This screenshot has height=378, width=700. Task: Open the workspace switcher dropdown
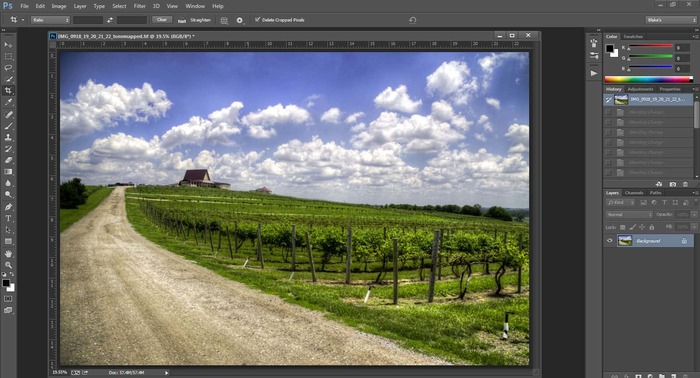tap(671, 20)
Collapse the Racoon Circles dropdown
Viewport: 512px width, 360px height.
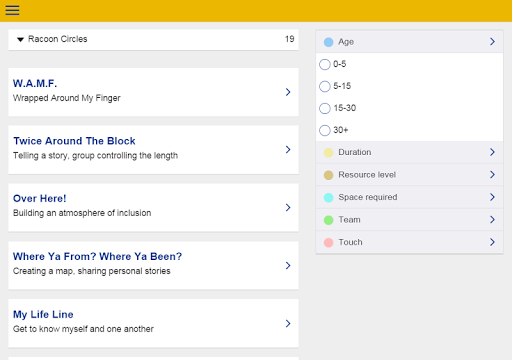[153, 39]
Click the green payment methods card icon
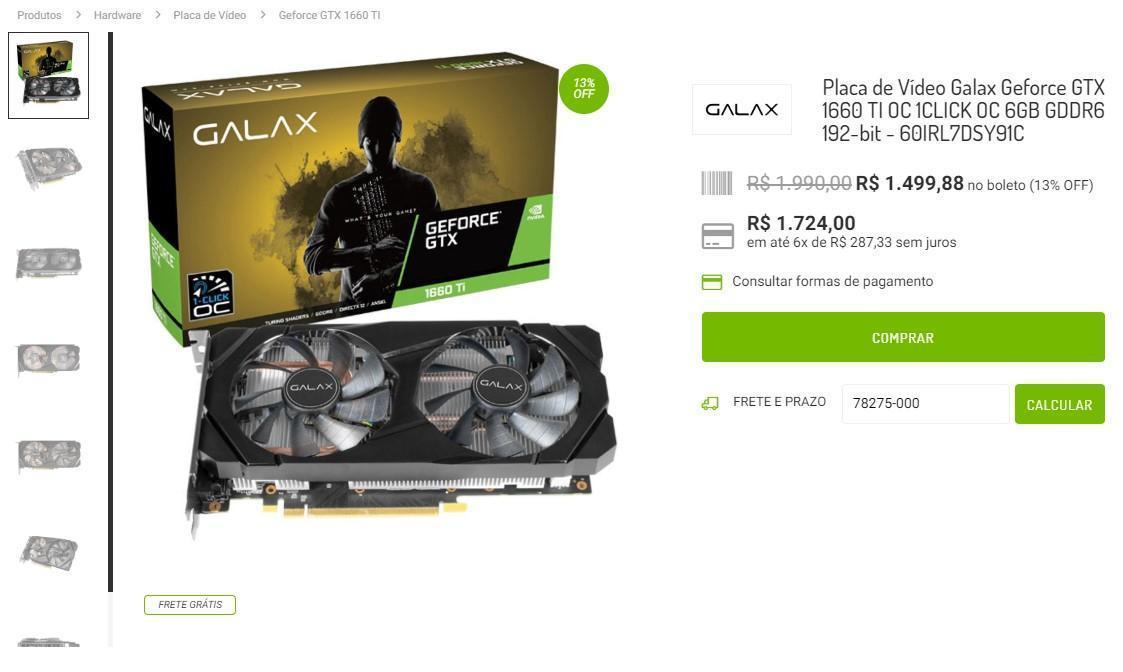This screenshot has width=1123, height=672. pyautogui.click(x=711, y=282)
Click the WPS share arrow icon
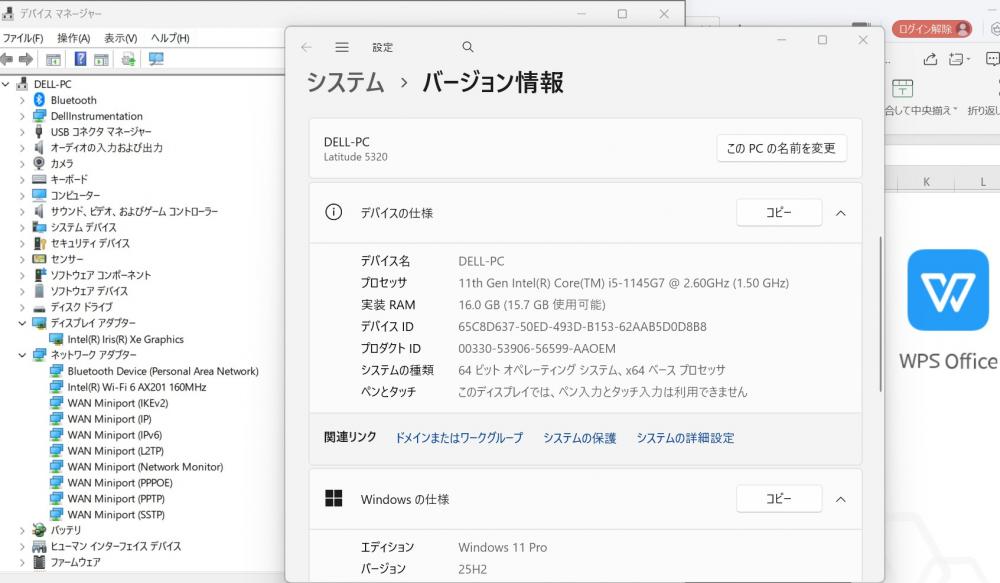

[Problem to work on] Give back the data verbatim. The pictures are not part of the copy.

[Solution to this task]
This screenshot has height=378, width=700. Task: Open the workspace switcher dropdown
tap(671, 20)
Collapse the Racoon Circles dropdown
Viewport: 512px width, 360px height.
[153, 39]
Click the green payment methods card icon
This screenshot has width=1123, height=672. pyautogui.click(x=711, y=282)
Click the WPS share arrow icon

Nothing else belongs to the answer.